2. Tightly define your mission and vision. If you can’t reduce your goals to a couple of simple one-line statements, then how can you determine the best route from here to there? Until or unless you have money to burn, a single-minded approach to your work generally works best.
3. Stay flexible. Don’t be too single-minded. Keep enough of an eye on the marketplace to notice when it shifts. Back in the 1990s, AT&T took so long to develop a decent cellphone network that MCI and other companies debuted theirs first. If AT&T had monitored the competition better, they might have accelerated development instead of having to buy out competitors to regain their edge.
4. Align your goals. Get all your ducks in a row, both vertically (within the chain of command) and horizontally (across work-groups). Everyone needs to know and understand organizational goals and how to achieve them. They also need to know why and how their efforts matter, to engage and empower them to achieve those goals. Make a special effort to break down informational silos between teams, so no one works at cross-purposes.

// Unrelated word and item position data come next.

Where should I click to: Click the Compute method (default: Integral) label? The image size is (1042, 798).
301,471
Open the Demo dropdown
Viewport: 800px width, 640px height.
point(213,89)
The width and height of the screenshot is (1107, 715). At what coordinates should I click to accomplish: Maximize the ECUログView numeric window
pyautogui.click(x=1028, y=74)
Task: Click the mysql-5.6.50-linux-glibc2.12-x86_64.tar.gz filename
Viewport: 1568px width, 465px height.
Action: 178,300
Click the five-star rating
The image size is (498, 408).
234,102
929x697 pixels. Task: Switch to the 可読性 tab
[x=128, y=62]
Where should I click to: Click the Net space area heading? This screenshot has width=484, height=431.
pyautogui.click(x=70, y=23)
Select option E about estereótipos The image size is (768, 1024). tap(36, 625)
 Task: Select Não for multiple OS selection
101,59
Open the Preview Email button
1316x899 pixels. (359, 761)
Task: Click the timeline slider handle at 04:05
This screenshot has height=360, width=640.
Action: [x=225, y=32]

5. Communicate effectively. Your workers can’t align their performances with company goals if they don’t know what those goals are. Pull everyone into a mandatory meeting to let them know; or publish the goals in an orientation guide, employee handbook, company-wide memo, on the company intranet. Better yet, do all of the above, and answer any questions on the topic as frankly as you can.
6. Manage performance. Don’t micromanage, but regularly review workplace productivity and overall performance. Take steps to keep individual employees in line and pointed in the right direction. Wade in as necessary and untangle any roadblocks that interfere with the workflow process.
7. Monitor the metrics. Watch all your important numbers, aiming constantly for improvement. These metrics will vary according to the organization, but generally, the bottom line really is the bottom line. You can’t go far if you can’t sustain yourself.
Smooth Operator
The verb “operate” has numerous definitions, two of which seem especially apropos here: “to manage or run, as in a business,” and “to perform a surgical procedure.” To achieve the first, you may have to do the second repeatedly, especially if the body corporate suffers from the cancer of inefficiency. So use the whetstone of these seven tips to keep the scalpel of your strategic focus sharp—if only as a form of preventative maintenance.